Task to carry out :: Output the listing's lines from the line containing "Click the Lưu" through the end of the listing, both ends included, copying each one verbatim.

Saved entries ::
------
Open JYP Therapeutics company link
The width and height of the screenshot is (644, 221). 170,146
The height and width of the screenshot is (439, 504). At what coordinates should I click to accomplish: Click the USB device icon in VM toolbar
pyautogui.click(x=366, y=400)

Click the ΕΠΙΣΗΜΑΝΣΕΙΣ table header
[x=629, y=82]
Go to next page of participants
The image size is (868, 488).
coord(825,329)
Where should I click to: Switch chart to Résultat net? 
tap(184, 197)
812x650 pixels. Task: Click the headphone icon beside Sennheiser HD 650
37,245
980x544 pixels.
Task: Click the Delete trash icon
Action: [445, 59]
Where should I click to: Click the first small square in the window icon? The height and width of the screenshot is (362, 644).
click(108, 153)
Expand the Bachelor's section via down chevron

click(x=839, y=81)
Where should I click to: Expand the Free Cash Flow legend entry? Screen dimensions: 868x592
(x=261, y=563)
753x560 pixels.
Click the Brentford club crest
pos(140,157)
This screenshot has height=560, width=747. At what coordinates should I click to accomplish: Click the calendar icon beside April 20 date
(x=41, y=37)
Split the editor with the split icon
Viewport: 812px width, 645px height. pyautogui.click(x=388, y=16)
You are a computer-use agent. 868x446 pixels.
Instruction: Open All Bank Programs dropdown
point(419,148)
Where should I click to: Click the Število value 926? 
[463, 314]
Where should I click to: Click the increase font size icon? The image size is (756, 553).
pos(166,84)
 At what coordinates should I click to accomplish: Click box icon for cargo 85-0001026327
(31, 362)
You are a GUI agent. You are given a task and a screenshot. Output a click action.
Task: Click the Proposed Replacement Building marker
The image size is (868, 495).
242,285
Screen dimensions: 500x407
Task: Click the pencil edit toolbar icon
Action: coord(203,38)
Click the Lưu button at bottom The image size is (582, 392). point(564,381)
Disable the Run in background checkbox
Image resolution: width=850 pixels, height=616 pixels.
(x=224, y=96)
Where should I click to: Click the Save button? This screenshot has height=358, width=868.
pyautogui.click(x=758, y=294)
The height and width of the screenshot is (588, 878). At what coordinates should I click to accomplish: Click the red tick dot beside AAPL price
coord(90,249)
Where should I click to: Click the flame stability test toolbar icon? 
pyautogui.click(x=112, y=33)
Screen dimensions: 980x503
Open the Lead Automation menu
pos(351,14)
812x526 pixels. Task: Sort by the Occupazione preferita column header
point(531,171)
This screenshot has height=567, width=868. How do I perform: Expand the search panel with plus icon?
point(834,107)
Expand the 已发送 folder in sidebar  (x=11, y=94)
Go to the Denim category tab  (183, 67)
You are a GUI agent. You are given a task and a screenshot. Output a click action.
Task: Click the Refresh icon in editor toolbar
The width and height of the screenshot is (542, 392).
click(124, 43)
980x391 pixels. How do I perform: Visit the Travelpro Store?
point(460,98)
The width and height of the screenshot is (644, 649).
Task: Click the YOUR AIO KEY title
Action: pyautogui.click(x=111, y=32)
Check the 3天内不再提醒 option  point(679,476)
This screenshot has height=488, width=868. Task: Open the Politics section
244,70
------
Result below ::
Click the Lưu button at bottom The image size is (582, 392). point(564,381)
Disable the Run in background checkbox
Image resolution: width=850 pixels, height=616 pixels.
(x=224, y=96)
Where should I click to: Click the Save button? This screenshot has height=358, width=868.
pyautogui.click(x=758, y=294)
The height and width of the screenshot is (588, 878). At what coordinates should I click to accomplish: Click the red tick dot beside AAPL price
coord(90,249)
Where should I click to: Click the flame stability test toolbar icon? 
pyautogui.click(x=112, y=33)
Screen dimensions: 980x503
Open the Lead Automation menu
pos(351,14)
812x526 pixels. Task: Sort by the Occupazione preferita column header
point(531,171)
This screenshot has height=567, width=868. How do I perform: Expand the search panel with plus icon?
point(834,107)
Expand the 已发送 folder in sidebar  (x=11, y=94)
Go to the Denim category tab  (183, 67)
You are a GUI agent. You are given a task and a screenshot. Output a click action.
Task: Click the Refresh icon in editor toolbar
The width and height of the screenshot is (542, 392).
click(124, 43)
980x391 pixels. How do I perform: Visit the Travelpro Store?
point(460,98)
The width and height of the screenshot is (644, 649).
Task: Click the YOUR AIO KEY title
Action: pyautogui.click(x=111, y=32)
Check the 3天内不再提醒 option  point(679,476)
This screenshot has height=488, width=868. Task: Open the Politics section
244,70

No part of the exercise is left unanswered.